# Ranking evaluation metrics

In this lab you will implement ranking evaluation metrics.

For each query the search engine returns the sorted list of documents. We expect to have relevant documents at the top. 
In supervision learning to evaluate the quality we need labeled data.

Read this article first:
http://queirozf.com/entries/evaluation-metrics-for-ranking-problems-introduction-and-examples
https://medium.com/swlh/rank-aware-recsys-evaluation-metrics-5191bba16832

## Binary relevance metrics

We will start from the assumption, that each document is either relevant or not.

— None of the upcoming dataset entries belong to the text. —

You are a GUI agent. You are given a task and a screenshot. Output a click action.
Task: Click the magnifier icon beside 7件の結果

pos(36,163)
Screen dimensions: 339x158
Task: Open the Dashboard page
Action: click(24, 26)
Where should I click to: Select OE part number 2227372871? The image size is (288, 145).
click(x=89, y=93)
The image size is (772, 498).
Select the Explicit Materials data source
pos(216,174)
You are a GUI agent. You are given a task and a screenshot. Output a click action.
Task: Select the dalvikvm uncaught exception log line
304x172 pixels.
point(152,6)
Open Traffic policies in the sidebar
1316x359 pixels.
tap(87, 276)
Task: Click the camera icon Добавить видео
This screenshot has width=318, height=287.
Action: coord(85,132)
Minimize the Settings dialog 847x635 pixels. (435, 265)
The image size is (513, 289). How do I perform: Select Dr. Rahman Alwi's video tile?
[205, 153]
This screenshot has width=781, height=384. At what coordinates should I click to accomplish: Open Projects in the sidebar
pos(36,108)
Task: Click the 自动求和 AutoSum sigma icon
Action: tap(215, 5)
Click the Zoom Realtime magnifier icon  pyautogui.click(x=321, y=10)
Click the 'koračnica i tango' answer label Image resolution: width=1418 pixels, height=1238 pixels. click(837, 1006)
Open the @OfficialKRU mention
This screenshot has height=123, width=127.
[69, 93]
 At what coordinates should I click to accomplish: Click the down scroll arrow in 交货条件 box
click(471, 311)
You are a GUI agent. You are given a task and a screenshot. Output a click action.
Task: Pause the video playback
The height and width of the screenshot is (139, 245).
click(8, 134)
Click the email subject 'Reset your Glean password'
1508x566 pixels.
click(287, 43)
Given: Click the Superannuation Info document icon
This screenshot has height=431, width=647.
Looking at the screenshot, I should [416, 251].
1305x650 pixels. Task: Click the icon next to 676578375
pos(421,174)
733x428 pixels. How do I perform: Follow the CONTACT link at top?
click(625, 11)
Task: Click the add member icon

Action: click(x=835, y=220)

#### recall, precision, f1

First metrics are already faminiar for you from Introduction to Machine Learning course.
Implement relall, precision, and relevance for top $k$ documents.

relevance is a list which represents that document with this index in ranking is relevant or not.

In [18]:
import numpy as np
import math

def recall_at_k(relevance, k):
    return sum(relevance[:k]) / (sum(relevance[:k]) + sum(relevance[k:]))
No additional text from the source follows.